### DIRECTIONS:
Return the lines below exactly as they appear, please, starting with the first and ending with the one that contains "Open the WordPad".

───── DATA ─────

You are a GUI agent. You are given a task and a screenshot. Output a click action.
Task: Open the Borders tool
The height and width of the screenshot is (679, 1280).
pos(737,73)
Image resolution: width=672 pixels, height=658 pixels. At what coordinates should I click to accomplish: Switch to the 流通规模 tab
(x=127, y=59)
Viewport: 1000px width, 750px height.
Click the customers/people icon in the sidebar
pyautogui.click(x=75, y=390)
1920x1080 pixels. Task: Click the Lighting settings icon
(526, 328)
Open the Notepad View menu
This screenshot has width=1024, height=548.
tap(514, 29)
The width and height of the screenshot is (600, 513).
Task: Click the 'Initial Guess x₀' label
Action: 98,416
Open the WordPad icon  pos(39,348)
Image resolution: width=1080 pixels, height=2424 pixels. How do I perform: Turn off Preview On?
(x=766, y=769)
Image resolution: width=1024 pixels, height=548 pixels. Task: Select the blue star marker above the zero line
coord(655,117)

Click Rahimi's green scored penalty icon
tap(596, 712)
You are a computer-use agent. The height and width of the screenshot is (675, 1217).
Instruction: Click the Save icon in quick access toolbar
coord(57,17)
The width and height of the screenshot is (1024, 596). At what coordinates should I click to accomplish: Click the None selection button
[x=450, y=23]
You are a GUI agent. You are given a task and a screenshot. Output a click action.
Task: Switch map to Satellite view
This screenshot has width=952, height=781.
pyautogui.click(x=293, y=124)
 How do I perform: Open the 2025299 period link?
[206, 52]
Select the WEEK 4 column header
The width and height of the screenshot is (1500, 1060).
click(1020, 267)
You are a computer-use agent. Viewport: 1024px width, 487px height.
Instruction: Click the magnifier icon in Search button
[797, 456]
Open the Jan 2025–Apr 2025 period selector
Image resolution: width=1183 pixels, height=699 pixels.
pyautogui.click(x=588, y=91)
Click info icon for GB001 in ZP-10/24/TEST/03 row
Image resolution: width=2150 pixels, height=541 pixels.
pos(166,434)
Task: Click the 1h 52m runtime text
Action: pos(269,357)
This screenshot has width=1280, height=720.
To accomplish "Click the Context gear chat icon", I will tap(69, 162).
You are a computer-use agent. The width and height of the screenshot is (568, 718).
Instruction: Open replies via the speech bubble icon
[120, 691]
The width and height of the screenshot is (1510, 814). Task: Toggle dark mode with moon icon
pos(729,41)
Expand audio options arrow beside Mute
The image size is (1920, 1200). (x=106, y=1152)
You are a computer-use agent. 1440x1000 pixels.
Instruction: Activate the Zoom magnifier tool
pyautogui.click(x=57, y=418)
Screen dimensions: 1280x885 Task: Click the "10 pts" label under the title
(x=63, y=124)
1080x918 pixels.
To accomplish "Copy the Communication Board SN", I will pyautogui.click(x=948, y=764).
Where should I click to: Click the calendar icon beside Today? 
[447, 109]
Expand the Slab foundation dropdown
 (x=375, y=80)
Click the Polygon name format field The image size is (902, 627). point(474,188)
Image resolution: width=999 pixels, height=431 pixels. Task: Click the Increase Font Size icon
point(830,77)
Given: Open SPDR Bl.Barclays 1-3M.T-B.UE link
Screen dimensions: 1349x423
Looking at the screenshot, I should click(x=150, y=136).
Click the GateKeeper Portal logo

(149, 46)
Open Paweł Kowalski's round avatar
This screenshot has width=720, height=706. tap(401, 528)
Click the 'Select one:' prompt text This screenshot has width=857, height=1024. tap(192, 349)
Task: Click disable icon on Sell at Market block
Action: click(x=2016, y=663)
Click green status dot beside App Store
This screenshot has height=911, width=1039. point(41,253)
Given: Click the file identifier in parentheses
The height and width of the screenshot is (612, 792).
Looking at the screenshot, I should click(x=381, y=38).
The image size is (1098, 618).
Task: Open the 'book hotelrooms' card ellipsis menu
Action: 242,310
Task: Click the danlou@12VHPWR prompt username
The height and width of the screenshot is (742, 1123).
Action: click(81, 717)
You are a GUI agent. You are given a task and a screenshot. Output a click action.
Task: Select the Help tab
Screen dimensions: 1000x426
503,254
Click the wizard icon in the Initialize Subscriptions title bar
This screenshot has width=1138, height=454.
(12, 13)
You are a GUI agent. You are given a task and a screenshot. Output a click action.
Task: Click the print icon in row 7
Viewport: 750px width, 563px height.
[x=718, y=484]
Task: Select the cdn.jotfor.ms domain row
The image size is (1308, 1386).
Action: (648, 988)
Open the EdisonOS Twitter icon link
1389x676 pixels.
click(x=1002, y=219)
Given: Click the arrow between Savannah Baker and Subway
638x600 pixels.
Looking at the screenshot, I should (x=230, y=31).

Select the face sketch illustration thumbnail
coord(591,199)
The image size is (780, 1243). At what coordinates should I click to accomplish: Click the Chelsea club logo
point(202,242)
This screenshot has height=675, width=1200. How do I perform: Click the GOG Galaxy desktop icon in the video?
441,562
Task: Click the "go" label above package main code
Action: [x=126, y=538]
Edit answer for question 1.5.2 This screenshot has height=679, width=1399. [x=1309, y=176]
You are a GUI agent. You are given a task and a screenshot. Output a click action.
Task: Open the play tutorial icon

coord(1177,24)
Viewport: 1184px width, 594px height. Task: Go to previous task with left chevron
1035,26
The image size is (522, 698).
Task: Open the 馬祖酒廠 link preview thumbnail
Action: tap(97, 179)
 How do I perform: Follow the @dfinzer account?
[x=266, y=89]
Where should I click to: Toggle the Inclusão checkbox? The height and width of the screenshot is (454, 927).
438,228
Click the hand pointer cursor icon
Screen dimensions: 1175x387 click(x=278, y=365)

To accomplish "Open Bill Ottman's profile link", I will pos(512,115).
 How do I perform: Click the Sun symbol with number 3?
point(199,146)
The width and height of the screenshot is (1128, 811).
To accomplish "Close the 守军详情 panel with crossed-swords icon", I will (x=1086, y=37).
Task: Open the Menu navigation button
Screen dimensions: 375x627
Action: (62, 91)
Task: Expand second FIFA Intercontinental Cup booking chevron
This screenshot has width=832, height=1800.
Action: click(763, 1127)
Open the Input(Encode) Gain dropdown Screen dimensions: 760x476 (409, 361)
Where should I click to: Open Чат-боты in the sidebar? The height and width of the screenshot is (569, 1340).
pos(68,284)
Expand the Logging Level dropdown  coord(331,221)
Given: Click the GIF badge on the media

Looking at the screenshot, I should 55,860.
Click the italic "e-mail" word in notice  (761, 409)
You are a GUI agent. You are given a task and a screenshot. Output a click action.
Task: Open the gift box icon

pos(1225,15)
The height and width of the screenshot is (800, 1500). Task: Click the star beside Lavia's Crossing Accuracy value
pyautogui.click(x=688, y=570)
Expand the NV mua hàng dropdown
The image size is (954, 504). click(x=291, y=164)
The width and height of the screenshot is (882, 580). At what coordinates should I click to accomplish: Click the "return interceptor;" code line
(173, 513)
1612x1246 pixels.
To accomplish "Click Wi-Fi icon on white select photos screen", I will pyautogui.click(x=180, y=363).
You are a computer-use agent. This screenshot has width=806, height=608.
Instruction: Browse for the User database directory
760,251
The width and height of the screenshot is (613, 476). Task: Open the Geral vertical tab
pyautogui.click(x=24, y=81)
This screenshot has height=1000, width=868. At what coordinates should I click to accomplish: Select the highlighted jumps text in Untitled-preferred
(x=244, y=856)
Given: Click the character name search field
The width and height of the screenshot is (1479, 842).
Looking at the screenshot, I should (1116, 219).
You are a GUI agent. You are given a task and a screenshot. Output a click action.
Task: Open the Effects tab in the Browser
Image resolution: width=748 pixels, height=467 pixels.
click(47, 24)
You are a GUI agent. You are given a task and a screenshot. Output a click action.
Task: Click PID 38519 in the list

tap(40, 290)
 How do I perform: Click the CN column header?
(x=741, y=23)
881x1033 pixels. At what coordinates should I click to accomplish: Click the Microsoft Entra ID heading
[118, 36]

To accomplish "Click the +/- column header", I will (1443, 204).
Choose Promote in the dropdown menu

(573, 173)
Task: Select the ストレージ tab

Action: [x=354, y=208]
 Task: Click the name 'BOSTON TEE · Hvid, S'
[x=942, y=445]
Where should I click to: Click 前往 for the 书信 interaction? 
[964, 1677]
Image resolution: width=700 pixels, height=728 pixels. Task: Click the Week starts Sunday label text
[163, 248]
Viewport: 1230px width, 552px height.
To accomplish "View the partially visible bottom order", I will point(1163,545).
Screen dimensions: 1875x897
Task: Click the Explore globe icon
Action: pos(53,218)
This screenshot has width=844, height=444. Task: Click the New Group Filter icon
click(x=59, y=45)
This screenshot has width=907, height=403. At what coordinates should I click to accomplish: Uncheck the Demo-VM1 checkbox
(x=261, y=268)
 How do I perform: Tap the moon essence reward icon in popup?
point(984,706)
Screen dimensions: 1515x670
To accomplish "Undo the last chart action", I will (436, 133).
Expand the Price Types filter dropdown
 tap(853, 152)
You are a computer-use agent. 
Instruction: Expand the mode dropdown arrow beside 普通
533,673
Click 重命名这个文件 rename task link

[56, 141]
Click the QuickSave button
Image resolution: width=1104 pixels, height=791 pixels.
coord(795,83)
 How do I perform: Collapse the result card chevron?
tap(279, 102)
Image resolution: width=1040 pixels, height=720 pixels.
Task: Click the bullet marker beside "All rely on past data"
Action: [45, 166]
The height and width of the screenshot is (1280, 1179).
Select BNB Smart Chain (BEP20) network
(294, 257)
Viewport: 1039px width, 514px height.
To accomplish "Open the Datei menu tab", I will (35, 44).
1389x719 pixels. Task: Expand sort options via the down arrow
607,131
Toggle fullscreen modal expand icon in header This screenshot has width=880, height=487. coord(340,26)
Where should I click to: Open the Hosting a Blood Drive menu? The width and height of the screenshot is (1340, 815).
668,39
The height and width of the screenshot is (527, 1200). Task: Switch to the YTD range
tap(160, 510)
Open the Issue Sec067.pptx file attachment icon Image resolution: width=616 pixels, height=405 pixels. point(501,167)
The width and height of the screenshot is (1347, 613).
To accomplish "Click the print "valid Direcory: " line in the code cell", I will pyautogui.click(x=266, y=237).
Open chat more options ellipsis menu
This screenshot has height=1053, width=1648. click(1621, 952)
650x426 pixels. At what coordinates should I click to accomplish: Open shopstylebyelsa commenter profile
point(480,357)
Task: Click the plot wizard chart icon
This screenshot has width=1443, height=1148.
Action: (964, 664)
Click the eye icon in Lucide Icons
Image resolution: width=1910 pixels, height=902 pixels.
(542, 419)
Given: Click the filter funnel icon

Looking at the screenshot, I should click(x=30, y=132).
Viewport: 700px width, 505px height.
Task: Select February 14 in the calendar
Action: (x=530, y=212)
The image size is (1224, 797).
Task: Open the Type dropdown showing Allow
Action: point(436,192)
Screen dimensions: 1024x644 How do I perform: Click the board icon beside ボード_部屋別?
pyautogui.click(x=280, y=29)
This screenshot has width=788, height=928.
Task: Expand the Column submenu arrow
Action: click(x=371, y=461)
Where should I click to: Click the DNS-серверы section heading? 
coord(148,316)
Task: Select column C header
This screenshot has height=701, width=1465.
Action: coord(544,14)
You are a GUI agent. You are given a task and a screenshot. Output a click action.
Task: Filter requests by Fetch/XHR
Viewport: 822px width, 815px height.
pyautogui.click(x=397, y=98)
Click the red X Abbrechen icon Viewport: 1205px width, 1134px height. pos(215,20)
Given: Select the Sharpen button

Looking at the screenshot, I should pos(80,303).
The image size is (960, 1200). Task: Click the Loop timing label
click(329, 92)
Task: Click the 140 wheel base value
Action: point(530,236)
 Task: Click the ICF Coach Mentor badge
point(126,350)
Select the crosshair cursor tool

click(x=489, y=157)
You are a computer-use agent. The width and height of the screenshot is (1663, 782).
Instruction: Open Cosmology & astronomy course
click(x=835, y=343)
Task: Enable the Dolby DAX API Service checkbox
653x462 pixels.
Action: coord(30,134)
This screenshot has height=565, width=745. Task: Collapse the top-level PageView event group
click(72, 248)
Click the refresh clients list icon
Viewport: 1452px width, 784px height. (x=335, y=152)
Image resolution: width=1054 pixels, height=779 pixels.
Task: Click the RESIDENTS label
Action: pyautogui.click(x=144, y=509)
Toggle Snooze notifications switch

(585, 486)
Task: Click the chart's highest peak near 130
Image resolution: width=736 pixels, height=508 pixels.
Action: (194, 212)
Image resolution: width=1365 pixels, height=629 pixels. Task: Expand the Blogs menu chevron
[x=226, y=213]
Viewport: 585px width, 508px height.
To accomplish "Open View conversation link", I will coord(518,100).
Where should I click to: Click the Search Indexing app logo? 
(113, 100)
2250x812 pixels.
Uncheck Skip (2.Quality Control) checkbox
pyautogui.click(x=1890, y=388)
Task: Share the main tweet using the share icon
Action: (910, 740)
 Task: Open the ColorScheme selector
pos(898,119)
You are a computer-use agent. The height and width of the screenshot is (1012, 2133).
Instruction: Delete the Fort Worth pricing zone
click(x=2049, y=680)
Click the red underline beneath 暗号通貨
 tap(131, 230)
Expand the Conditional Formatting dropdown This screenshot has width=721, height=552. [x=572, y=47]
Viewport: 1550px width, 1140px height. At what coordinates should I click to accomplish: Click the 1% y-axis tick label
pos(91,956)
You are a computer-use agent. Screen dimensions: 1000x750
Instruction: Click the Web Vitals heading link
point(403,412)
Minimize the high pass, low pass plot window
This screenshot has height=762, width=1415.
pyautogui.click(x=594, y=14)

─────

### TASK SOLUTION:
You are a GUI agent. You are given a task and a screenshot. Output a click action.
Task: Open the Borders tool
The height and width of the screenshot is (679, 1280).
pos(737,73)
Image resolution: width=672 pixels, height=658 pixels. At what coordinates should I click to accomplish: Switch to the 流通规模 tab
(x=127, y=59)
Viewport: 1000px width, 750px height.
Click the customers/people icon in the sidebar
pyautogui.click(x=75, y=390)
1920x1080 pixels. Task: Click the Lighting settings icon
(526, 328)
Open the Notepad View menu
This screenshot has width=1024, height=548.
tap(514, 29)
The width and height of the screenshot is (600, 513).
Task: Click the 'Initial Guess x₀' label
Action: 98,416
Open the WordPad icon  pos(39,348)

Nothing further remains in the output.